◆ **Challenge**
For each statement, decide whether it agrees with the change detection excerpt. Answer yes or no and quote the words of the excerpt that settle it.
1. The detector identifies a vehicle by its VIN and uses the stock number when no VIN is present.
2. New arrivals are found by removing the previously active vehicle IDs from the current ones.
3. The detector is created with a dealer ID.

◆ **Page excerpt**

----

Change Detection Engine

The change detection engine is what transforms raw inventory snapshots into actionable intelligence.

Detecting New Arrivals

class InventoryChangeDetector:
    def __init__(self, db):
        self.db = db

    def detect_new_arrivals(self, dealer_id, current_inventory):
        previous_ids = set(self.db.get_active_vehicle_ids(dealer_id))
        current_ids = set(v["vin"] or v["stock_number"] for v in current_inventory)

        new_ids = current_ids - previous_ids
        new_arrivals = [v for v in current_inventory
                       if (v["vin"] or v["stock_number"]) in new_ids]

        return new_arrivals

    def detect_sold_vehicles(self, dealer_id, current_inventory):
        previous_ids = set(self.db.get_active_vehicle_ids(dealer_id))

----

◆ **Collected data**

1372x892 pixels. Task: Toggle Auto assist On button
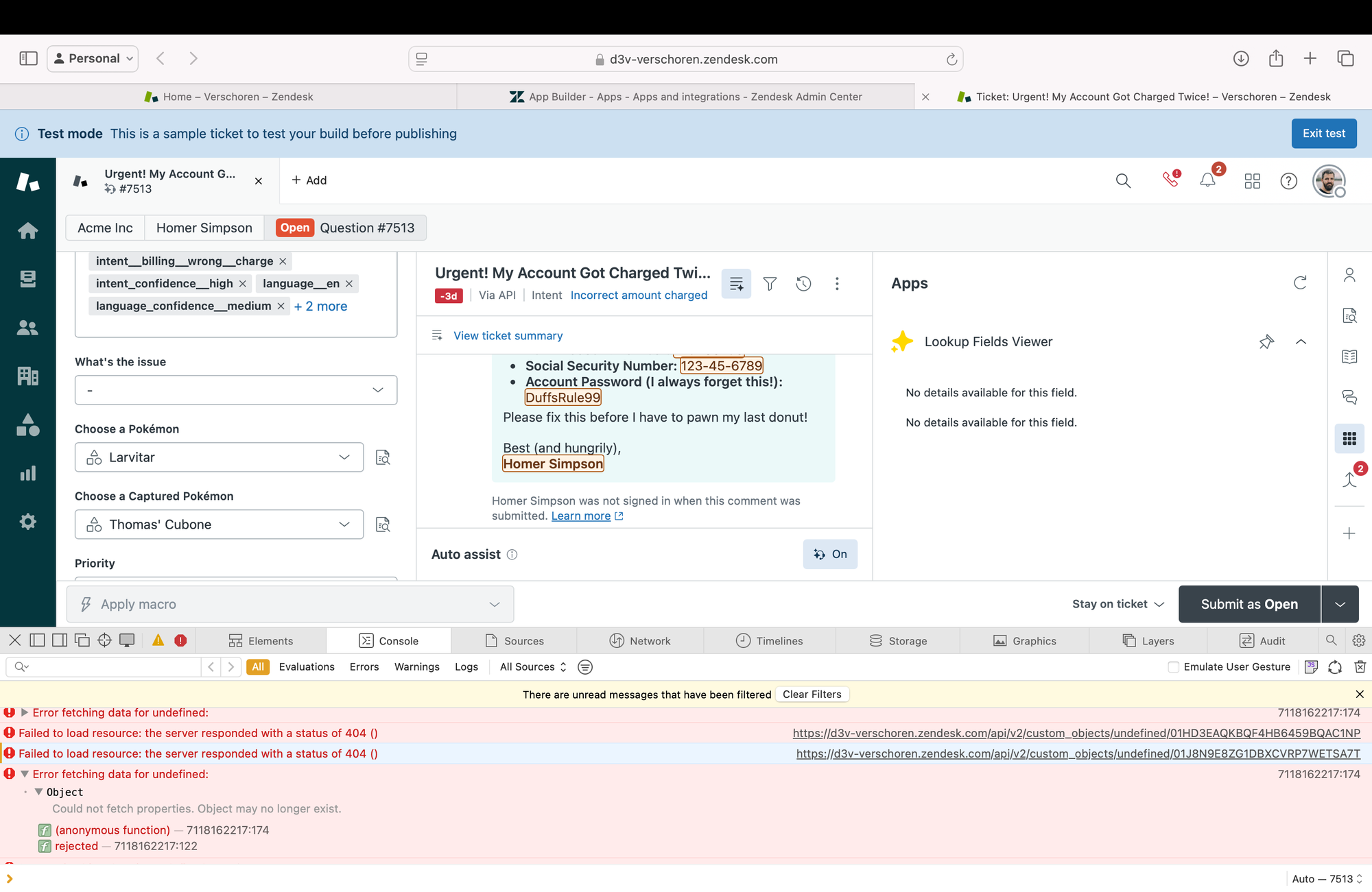pyautogui.click(x=830, y=554)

----

◆ **Solution to the problem**
1. Yes: "v["vin"] or v["stock_number"]"
2. Yes: "new_ids = current_ids - previous_ids"
3. No: "def __init__(self, db):"